Es que yo ya tengo un altavoz de plasma y ahora me gustaría tener una tesla pero no consigo un esquema para que solo funcione con las notas de un piano o de una guitarra.


----------



## EXELSIOR (Feb 15, 2013)

Pero deberia ser una tesla de gran tamaño para que sea "apreciable" el rayo...
Se podria utilizar un amplificador de audio que comande un diac y este comande un triac,y esto sumandolo al circuito común de tu tesla,sin mas preambulos,con lo que te digo reduces bastante la circuiteria y las descargas electricas serian mas precisas con respecto a las notas ya que la modulacion de pulso directo,en este caso la musica,cada nota controla la descarga,eso si...
Tambien se podria utilizar un mp3  ya que depende de como esté hecho tu tesla,no habra sobremodulacion por exeso de beats...


----------



## orenes (Feb 15, 2013)

EXELSIOR dijo:
			
		

> Pero deberia ser una tesla de gran tamaño para que sea "apreciable" el rayo...
> Se podria utilizar un amplificador de audio que comande un diac y este comande un triac,y esto sumandolo al circuito común de tu tesla,sin mas preambulos,con lo que te digo reduces bastante la circuiteria y las descargas electricas serian mas precisas con respecto a las notas ya que la modulacion de pulso directo,en este caso la musica,cada nota controla la descarga,eso si...
> Tambien se podria utilizar un mp3  ya que depende de como esté hecho tu tesla,no habra sobremodulacion por exeso de beats...

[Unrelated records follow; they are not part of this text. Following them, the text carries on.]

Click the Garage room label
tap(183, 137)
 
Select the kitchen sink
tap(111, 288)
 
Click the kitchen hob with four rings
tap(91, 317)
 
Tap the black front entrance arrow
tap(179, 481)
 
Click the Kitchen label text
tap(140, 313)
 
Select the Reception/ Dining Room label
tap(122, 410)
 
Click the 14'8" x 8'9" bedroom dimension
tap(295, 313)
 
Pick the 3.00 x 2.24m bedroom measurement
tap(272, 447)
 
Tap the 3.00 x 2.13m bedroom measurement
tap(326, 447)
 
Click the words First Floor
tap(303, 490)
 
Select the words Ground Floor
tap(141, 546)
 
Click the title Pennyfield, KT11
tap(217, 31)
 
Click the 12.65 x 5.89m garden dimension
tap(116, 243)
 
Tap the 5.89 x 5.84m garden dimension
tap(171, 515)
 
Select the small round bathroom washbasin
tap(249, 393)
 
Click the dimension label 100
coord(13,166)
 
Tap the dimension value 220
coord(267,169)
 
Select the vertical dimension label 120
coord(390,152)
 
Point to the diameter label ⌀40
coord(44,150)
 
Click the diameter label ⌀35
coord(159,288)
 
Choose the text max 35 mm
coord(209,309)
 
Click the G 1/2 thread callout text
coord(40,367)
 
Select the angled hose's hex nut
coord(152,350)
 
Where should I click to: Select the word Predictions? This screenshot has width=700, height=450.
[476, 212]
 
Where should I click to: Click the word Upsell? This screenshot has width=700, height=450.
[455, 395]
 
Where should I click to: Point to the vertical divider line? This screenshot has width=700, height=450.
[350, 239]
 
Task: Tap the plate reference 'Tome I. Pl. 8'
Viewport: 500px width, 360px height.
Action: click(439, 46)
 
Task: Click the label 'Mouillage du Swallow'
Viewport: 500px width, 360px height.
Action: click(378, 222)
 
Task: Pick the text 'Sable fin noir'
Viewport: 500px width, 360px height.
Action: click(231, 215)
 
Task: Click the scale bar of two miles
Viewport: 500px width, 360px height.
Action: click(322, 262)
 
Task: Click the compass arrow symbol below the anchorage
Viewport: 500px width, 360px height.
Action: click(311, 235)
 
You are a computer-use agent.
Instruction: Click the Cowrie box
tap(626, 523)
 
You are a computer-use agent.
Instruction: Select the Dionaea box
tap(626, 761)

Eso es, has dicho justo lo que yo quiero, que cada nota module la descarga eléctrica, sobre diac y triac no tengo ni idea de como hacerlo pero he visto por Google un par de esquemas y si me podrías decir si valen alguno y que valores le tendría que poner, o que fórmula tengo que seguir para calcular los valores.








Gracias por la ayuda.


----------



## EXELSIOR (Feb 15, 2013)

Mira yo no tengo experiencia trabajando con estos componentes,pero si conozco algo de teoria...
En fin...
Creo que usando un transformador de 220v a 5 o 12v,conectas la salida del ampli que por lo menos te tire unos 5 o 10 watts lo pones al 85% de volumen a la parte de los 5 o 12v del trafo y la de los 220v a la zona de 230 v que te dice el esquema creo que te servirá,ya que a la salida de 220 de trafo te tira unos 350v cuidado,puede darte una desagradable descarga,y con esto podria hacer bailar el circuito pero debes adaptarlo a la tesla ya que la misma debe tener alimentacion independiente,creo que ponerlo en serie...


----------



## orenes (Feb 15, 2013)

Ok, EXELSIOR gracias por la ayuda, los valores de los componentes se lo preguntaré a mi profesor de electrónica a ver si me puede ayudar.


----------



## chisporroteo (Feb 16, 2013)

EXELSIOR dijo:
			
		

> Mira yo no tengo experiencia trabajando con estos componentes,pero si conozco algo de teoria...
> En fin...
> Creo que usando un transformador de 220v a 5 o 12v,conectas la salida del ampli que por lo menos te tire unos 5 o 10 watts lo pones al 85% de volumen a la parte de los 5 o 12v del trafo y la de los 220v a la zona de 230 v que te dice el esquema creo que te servirá,ya que a la salida de 220 de trafo te tira unos 350v cuidado,puede darte una desagradable descarga,y con esto podria hacer bailar el circuito pero debes adaptarlo a la tesla ya que la misma debe tener alimentacion independiente,creo que ponerlo en serie...


 Y y como harias  oscilar la tesla necesitas una portadora si mal no recuerdo


----------



## EXELSIOR (Feb 16, 2013)

Jajajajajajajjajajajaja ya sabia que me iban a preguntar eso...
Yo ya aclare todo...
Cartas sobre la mesa...
Una tesla que con solo conectar la fuente ya funciona normal,ahora falta sumarle el circuito del diac/triac,con lo que uno deduce simplemente que este juego de diac/triac corta y conduce haciendo como switch en la linea de alimentacion...
PD:colocar algun buen "capo" (capacitor,che que buena abreviada,),en la tesla para que no se aburra la misma de tanto te prendo te apago por las notas de nuestro musico orenes...


----------



## orenes (Feb 16, 2013)

Bueno voy a ver si la semana que viene lo hago y os digo los resultados.

Saludos.



Y en vez de utilizar un amplificador porque no da más de 3V o a lo mejor he medido mal, utilizar un mosfet??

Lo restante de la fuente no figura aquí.